Bersani il “biblista”: “Noi Davide, Berlusconi Golia. Le amministrative? Una fiondata”

Pubblicato il 10 Maggio 2011 21:21 | Ultimo aggiornamento: 10 Maggio 2011 21:21

Pier Luigi Bersani (foto LaPresse)

ROMA – Pier Luigi Bersani si arma di Bibbia e fionda, cita Davide e Golia e spera che dal voto amministrativo possa  partire un ”segnale di inversione di tendenza” che come ”una fiondata” colpisca l’esecutivo e dimostri che l’alternativa c’e’.

Così il leader del Pd dà il via al rush finale della campagna elettorale, che domani lo porterà nella tana del lupo a Milano, e, pur non caricando di valore nazionale il test amministrativo, e’ convinto che ”il Pd deve vincere bene per un cambio di direzione” nel Paese.

Gli auguri al presidente della Repubblica Giorgio Napolitano per il quinquennio al Colle e il ringraziamento come ”indispensabile riferimento per il paese” non e’ l’unico anniversario ricordato oggi dal segretario Pd. ”Ieri – ricorda Bersani – ricorreva il decennale del contratto fra Berlusconi e gli italiani. Il contratto è’ venuto meno e nel frattempo lui ha fatto i soldi e ha salvato la pellaccia. Ma i nuovi notai, stavolta, saranno gli elettori”.In attesa dell’elettore-notaio, il Pd guarda i sondaggi e lavora, come si dice in politichese, ventre a terra per pescare in quel 20 per cento di indecisi, molti delusi dal centrosinistra ma anche elettori del centrodestra stanchi di un governo rissoso.
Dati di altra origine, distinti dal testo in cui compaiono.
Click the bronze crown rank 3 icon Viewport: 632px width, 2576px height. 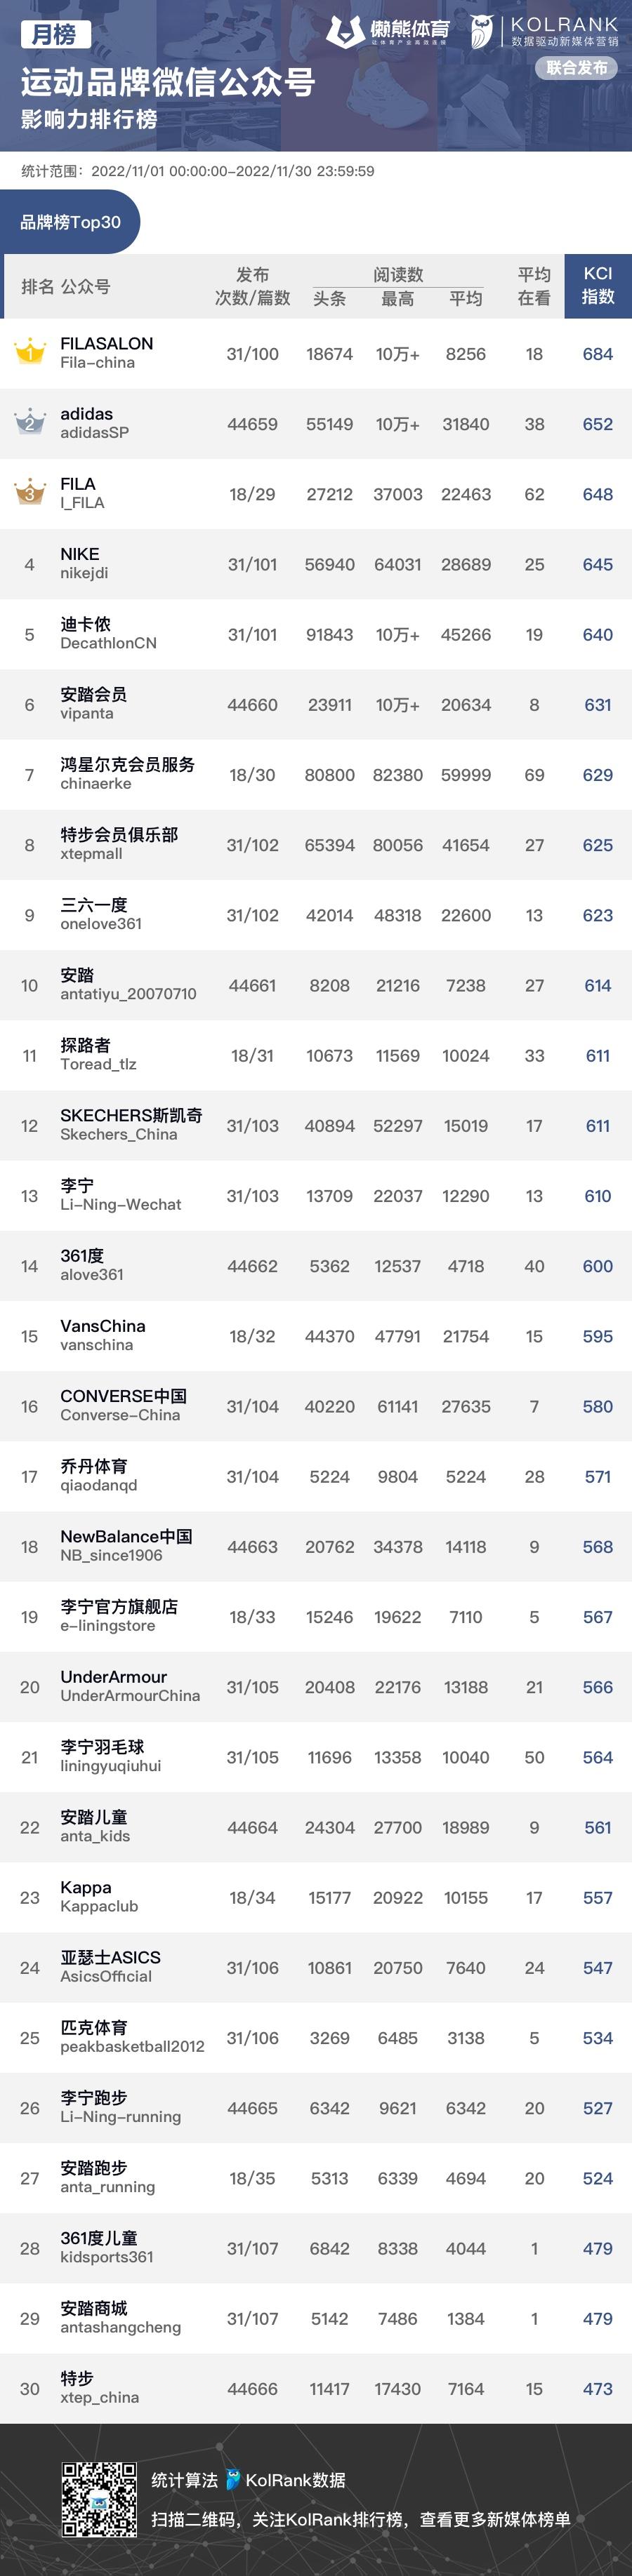pos(29,491)
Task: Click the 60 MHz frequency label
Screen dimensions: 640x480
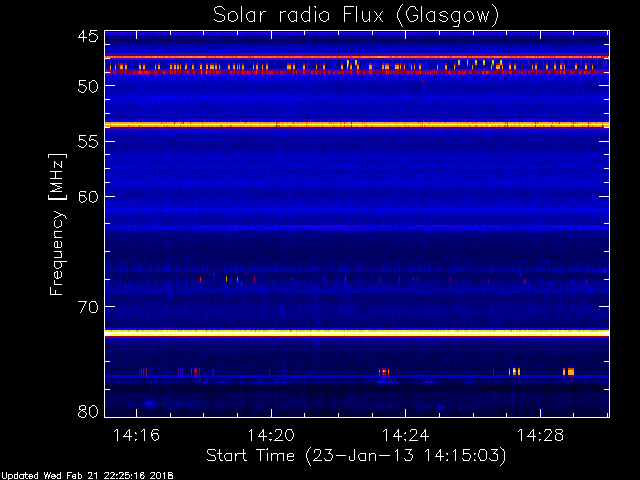Action: click(x=88, y=197)
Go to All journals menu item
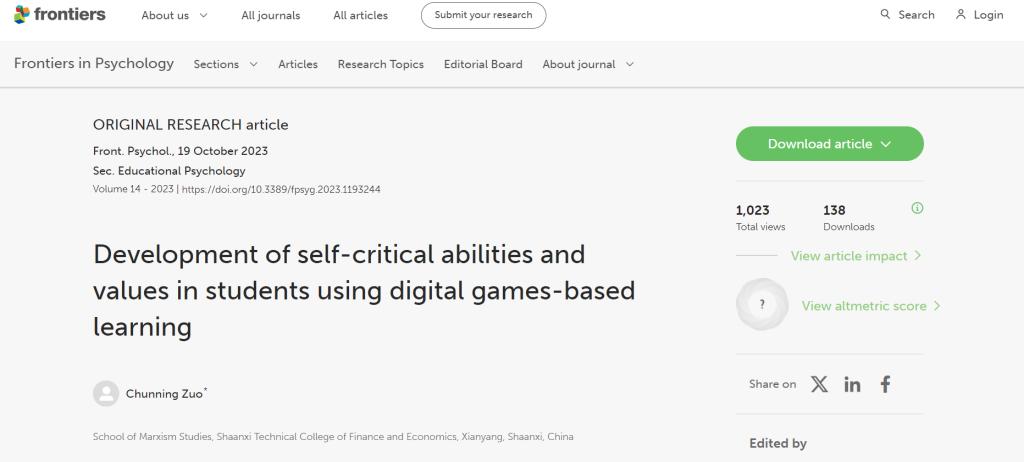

”Il Paese non ne puo’ più, deve andare avanti, vuole guardare oltre” e’ il messaggio che il Pd spera che esca dalle urne. C’e’ poi un altro messaggio che il vertice dei democratici spera che esca non dal primo turno ma dal ballottaggio: l’appoggio del Terzo Polo ai candidati del centrosinistra come esperimento per una futura alleanza elettorale. Bersani non demorde dal progetto nonostante i niet da Udc e Fli ed il pressing di Nichi Vendola e Antonio Di Pietro per stringere subito i tempi di un nuovo centrosinistra.

”’Il dopo Berlusconi è un’operazione – insiste il leader Pd – di ricostruzione. Non chiedo matrimoni indissolubili ma una convergenza su un programma di riforme fra il centrosinistra e le forze moderate che siano saldamente costituzionali”. Ma e’ chiaro che, soprattutto in campagna elettorale, dove ognuno tira acqua al suo mulino, le risposte siano negative: ”Non e’ l’ora – spiega il segretario Udc Lorenzo Cesa – delle grandi ammucchiate. Da tre anni ci muoviamo fuori dal bipolarismo. Abbiamo cominciato da soli, poi sono arrivati anche altri compagni di viaggio. Oggi i sondaggi dicono che il nostro appeal va oltre la somma dei partiti”. Ma Bersani guarda al ballottaggio, quando in caso di esclusione il Terzo Polo dovra’ decidere chi appoggiare, facendo in alcuni casi, ad esempio se si arrivera’ al secondo turno a Milano e a Napoli, l’ago della bilancia.